A total lunar eclipse occurred on 21 January 2019 UTC (Coordinated Universal Time).  For observers in the Americas, the eclipse took place between the evening of Sunday, 20 January and the early morning hours of Monday, 21 January. For observers in Europe and Africa, the eclipse occurred during the morning of 21 January. The Moon was near its perigee on 21 January and as such can be described as a "supermoon".
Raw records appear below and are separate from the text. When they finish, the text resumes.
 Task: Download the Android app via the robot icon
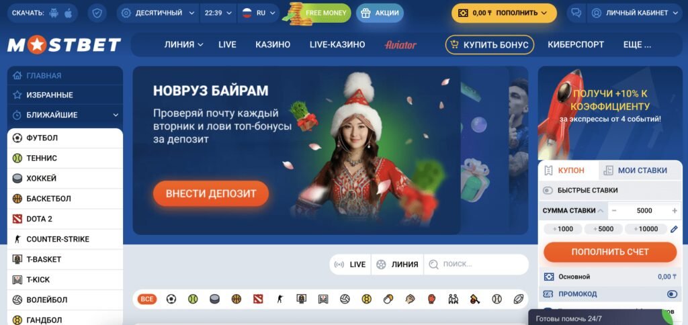tap(54, 13)
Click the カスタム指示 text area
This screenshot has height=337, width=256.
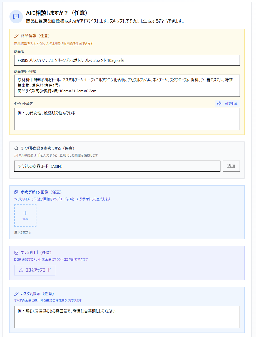point(127,317)
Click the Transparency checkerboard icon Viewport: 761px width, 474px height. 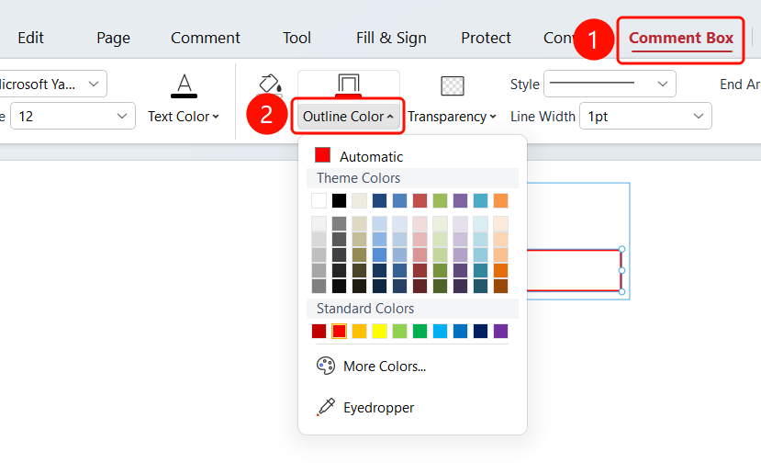[x=453, y=85]
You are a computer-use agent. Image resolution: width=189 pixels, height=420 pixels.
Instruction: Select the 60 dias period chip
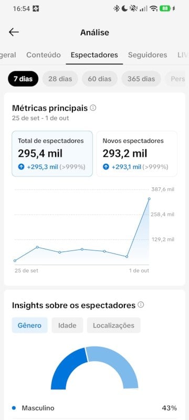(100, 79)
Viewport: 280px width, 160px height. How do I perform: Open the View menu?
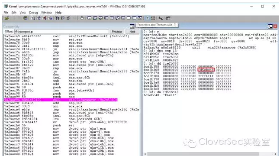pyautogui.click(x=23, y=13)
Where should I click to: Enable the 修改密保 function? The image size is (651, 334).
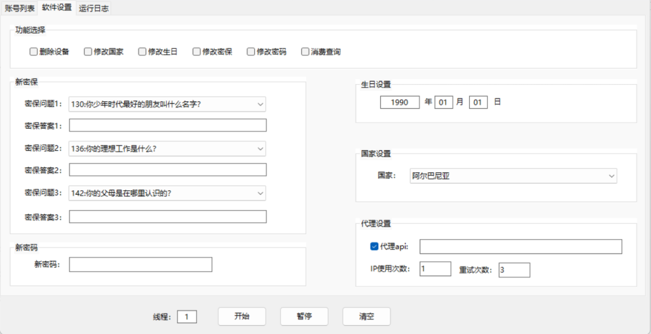coord(197,52)
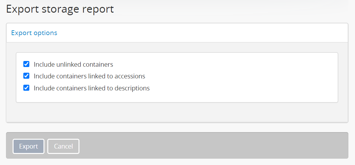Click the word 'report' in the page title

click(x=98, y=9)
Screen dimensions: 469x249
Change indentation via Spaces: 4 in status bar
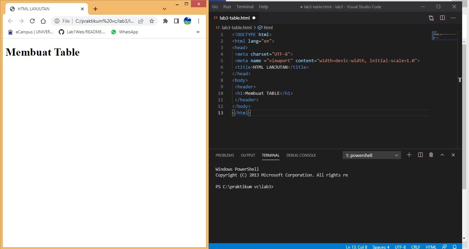[x=381, y=247]
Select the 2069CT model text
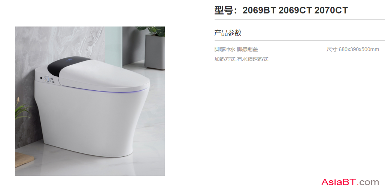The height and width of the screenshot is (190, 385). click(295, 10)
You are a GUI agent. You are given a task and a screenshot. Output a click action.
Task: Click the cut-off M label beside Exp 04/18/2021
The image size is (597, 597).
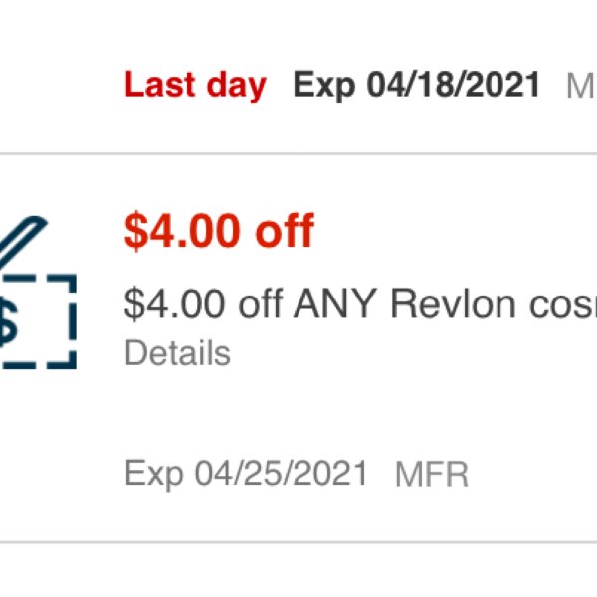coord(581,86)
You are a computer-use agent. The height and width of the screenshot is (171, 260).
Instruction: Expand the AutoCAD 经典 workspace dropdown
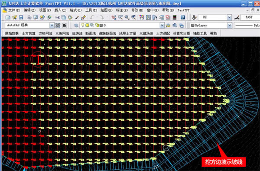click(52, 26)
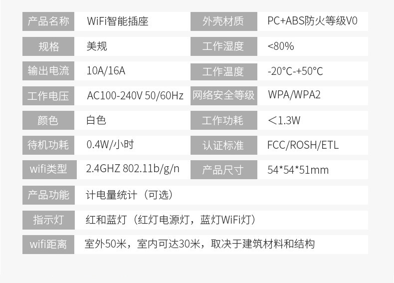Select the 10A/16A output current value
Screen dimensions: 394x283
point(106,71)
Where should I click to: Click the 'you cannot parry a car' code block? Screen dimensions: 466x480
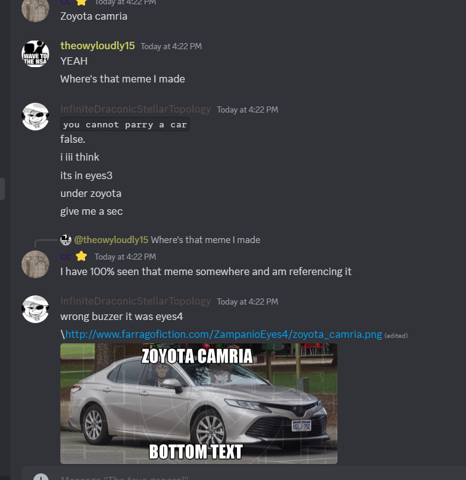[125, 124]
As this supermoon was also a wolf moon (the first full moon in a calendar year), it was referred to as a "super blood wolf moon"; blood refers to the typical red color of the Moon during a total lunar eclipse. This was the last total lunar eclipse until May 2021. This was a Super Full Moon because occurred less than a day before perigee and the Moon was less than exactly 360,000 km (223,694 mi).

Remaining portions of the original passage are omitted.